Popular Scientific Summary of StaViCTA

The StaViCTA project focused on the analysis of stance in English written online social media, such as blog or Twitter posts. Taking stance is the expression of attitudes, judgments, doubts, trust, or certainty about a specific topic, and its analysis is crucial for application fields like crisis management, financial analytics, or business intelligence. Our research interests were to identify the language resources for such expressions in the context of social media and how they act together over time. In addition, we wanted to research the technologies that are needed to achieve these goals. Consequently, the members of StaViCTA came from different subjects—linguistics, computational linguistics, and information visualization—in order to exploit synergies and to enable human beings to make sense of large dynamic text data and allow for exploration, control and final evaluation of the analysis processes and results.

To increase the chances of finding enough stance expressions in social media, we concentrated on political blogs, for example on the Brexit. The ten stance categories chosen are AGREEMENT/DISAGREEMENT, CERTAINTY, CONTRARIETY, HYPOTHETICALITY, NECESSITY, PREDICTION, TACT/RUDENESS, SOURCE OF KNOWLEDGE, UNCERTAINTY, and VOLITION. From this, we compiled a gold standard stance corpus on which we then carried out further analyses, for instance, which of these stance categories co-occur together and which not. This corpus has been made available publicly. We then attested that our notional approach was successful in identifying stance-taking in discourse.

On the computational side, we developed so-called machine learning classifiers that are specialized on political texts and able to identify the above-mentioned categories in social media texts. We applied a machine learning technique called active learning for the automatic selection of useful training samples and for subsequent interactive querying of a person to manually provide the right classification. Here, we showed the usefulness of a number of methods, which optimize for resource-efficiency when collecting training data, implemented them, and made them freely available via SND.

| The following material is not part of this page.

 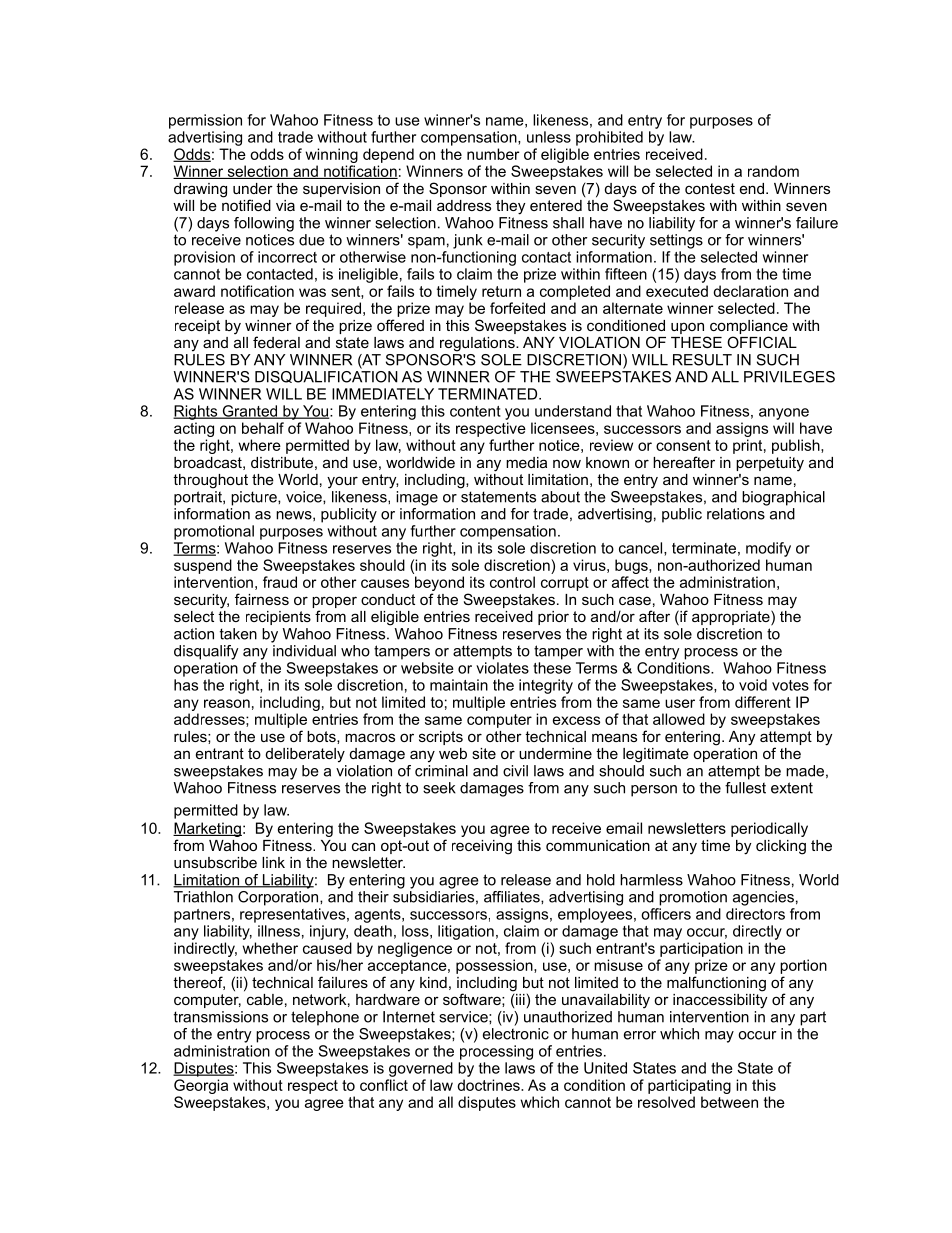 What do you see at coordinates (489, 1085) in the document?
I see `doctrines` at bounding box center [489, 1085].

Interactive visualization helps to bring all these concepts together and provides the users with a tool to effectively access the textual online data, to apply and interpret the classifiers and their results, but also to make the process of building the training data for the classifiers more efficient and analyzable. Thus, we developed a number of novel, web-based visualization approaches for investigating lexical features for stance phenomena in social media and for supporting text data annotation and classifier training by using active learning stance classification. Finally, we implemented visualization tools for specific application areas, such as digital humanities, that built on our project results.